Stated goal 1
From the records, pull out the stretch running from the line that contains "This screenshot has width=1387, height=769." through the end of the records, and reproduce those lines without any change.

Quoted text
Underpinning the peepshowmanship is a notion that has taken almost all of those 25 years to permeate pop culture: America sells itself short by not celebrating the diversity of a society whose people derive from every corner of the globe and whose variety of body types reflect as much. There’s nothing wrong with that. In fact, “Baby Got Back” makes the best case ever that this fact about us is actually pretty hot.

Maybe, just maybe, we’re finally ready to embrace what was previously and somewhat disingenuously maligned.

Fitness publications now routinely feature articles and advice on how women and men of all colors can achieve showy, protruding bubble butts.

Fashion and beauty brands, recognizing the profit potential and essential rightness of marketing to a broader audience, are starting to hire fuller-figured models.

Women of color are boldly demanding, and slowly receiving, more exposure on catwalks and in magazines.

Excerpted data
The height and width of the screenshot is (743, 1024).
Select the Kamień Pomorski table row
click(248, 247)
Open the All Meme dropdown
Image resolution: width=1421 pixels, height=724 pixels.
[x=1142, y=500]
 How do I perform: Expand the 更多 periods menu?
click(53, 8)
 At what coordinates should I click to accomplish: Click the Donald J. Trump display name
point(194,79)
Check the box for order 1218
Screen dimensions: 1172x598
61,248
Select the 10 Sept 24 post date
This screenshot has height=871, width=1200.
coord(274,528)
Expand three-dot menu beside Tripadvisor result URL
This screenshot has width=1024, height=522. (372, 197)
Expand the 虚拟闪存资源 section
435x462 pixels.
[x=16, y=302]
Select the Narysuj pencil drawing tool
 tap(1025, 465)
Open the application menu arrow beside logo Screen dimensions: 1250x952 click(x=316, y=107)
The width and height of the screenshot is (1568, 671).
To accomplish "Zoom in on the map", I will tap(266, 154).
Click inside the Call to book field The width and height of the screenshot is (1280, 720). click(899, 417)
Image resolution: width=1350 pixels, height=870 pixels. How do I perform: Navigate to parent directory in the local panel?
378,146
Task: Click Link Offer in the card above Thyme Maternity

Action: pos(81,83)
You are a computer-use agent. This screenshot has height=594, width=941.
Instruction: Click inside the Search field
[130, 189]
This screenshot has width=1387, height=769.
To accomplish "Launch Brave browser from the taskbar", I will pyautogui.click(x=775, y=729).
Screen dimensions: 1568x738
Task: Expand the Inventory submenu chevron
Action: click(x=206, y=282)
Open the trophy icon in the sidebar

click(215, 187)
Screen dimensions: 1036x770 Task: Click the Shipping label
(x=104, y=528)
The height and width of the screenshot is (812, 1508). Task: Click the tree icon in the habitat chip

Stated goal 2
Extend the piece on "Baby Got Back" and body diversity in American culture, picking up after its final sentence.

Expected output 1
This screenshot has width=1387, height=769.
To accomplish "Launch Brave browser from the taskbar", I will pyautogui.click(x=775, y=729).
Screen dimensions: 1568x738
Task: Expand the Inventory submenu chevron
Action: click(x=206, y=282)
Open the trophy icon in the sidebar

click(215, 187)
Screen dimensions: 1036x770 Task: Click the Shipping label
(x=104, y=528)
The height and width of the screenshot is (812, 1508). Task: Click the tree icon in the habitat chip

Expected output 2
And no disrespect to Sir Mix-A-Lot, but female musical artists of color themselves now lead the charge to glorify physical attributes associated with people who have African ancestry, as Nicki Minaj does on her joyously re-imagined, woman-centric take on “Baby Got Back,” 2014’s “Anaconda,” as Jennifer Lopez does in her 2014 ode “Booty” and as Solange does on her more meditative 2016 single “Don’t Touch My Hair.”

The “Beckys” of the world might be changing their tune too.

Sir Mix-A-Lot may have had a very specific type of person in mind with “Baby Got Back” 25 years ago, but he helped push us all forward.